##### Dataset entries

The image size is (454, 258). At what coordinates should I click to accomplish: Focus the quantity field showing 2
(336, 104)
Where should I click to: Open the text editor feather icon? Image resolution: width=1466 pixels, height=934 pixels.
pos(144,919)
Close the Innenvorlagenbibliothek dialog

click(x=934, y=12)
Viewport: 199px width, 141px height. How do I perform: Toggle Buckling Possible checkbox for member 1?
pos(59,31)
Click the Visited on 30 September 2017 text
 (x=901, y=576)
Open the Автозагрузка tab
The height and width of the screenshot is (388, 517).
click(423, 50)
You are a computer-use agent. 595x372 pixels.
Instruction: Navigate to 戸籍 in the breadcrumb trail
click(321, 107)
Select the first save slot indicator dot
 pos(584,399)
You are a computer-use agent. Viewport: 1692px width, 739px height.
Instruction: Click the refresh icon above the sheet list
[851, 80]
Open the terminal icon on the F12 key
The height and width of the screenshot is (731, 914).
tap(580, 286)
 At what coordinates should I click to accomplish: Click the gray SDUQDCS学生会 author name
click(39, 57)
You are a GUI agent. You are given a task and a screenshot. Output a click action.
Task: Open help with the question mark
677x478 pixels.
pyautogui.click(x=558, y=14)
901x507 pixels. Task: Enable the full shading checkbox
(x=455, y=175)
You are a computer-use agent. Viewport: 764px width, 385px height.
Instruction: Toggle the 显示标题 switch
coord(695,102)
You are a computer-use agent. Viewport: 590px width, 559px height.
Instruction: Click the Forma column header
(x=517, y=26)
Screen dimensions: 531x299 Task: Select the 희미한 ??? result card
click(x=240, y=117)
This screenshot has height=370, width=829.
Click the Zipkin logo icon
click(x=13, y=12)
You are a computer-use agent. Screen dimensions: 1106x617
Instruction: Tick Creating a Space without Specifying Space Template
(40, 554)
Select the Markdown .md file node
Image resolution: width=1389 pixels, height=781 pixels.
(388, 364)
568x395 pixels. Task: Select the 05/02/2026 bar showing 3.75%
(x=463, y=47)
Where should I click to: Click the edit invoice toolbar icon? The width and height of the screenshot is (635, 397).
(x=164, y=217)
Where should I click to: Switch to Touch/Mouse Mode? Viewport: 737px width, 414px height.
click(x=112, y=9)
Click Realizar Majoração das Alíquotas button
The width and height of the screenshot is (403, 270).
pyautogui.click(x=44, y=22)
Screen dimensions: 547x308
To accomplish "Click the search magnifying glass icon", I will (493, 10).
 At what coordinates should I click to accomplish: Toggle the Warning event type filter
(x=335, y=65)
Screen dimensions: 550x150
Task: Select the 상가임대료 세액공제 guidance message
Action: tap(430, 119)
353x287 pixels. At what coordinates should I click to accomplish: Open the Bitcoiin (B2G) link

##########

Present the records between the line holding "901x507 pixels. Task: Enable" and the line holding "(x=164, y=217)", inclusive, as a numbered list, omitting any blank lines.

Answer to the exercise
1. 901x507 pixels. Task: Enable the full shading checkbox
2. (x=455, y=175)
3. You are a computer-use agent. Viewport: 764px width, 385px height.
4. Instruction: Toggle the 显示标题 switch
5. coord(695,102)
6. You are a computer-use agent. Viewport: 590px width, 559px height.
7. Instruction: Click the Forma column header
8. (x=517, y=26)
9. Screen dimensions: 531x299 Task: Select the 희미한 ??? result card
10. click(x=240, y=117)
11. This screenshot has height=370, width=829.
12. Click the Zipkin logo icon
13. click(x=13, y=12)
14. You are a computer-use agent. Screen dimensions: 1106x617
15. Instruction: Tick Creating a Space without Specifying Space Template
16. (40, 554)
17. Select the Markdown .md file node
18. Image resolution: width=1389 pixels, height=781 pixels.
19. (388, 364)
20. 568x395 pixels. Task: Select the 05/02/2026 bar showing 3.75%
21. (x=463, y=47)
22. Where should I click to: Click the edit invoice toolbar icon? The width and height of the screenshot is (635, 397).
23. (x=164, y=217)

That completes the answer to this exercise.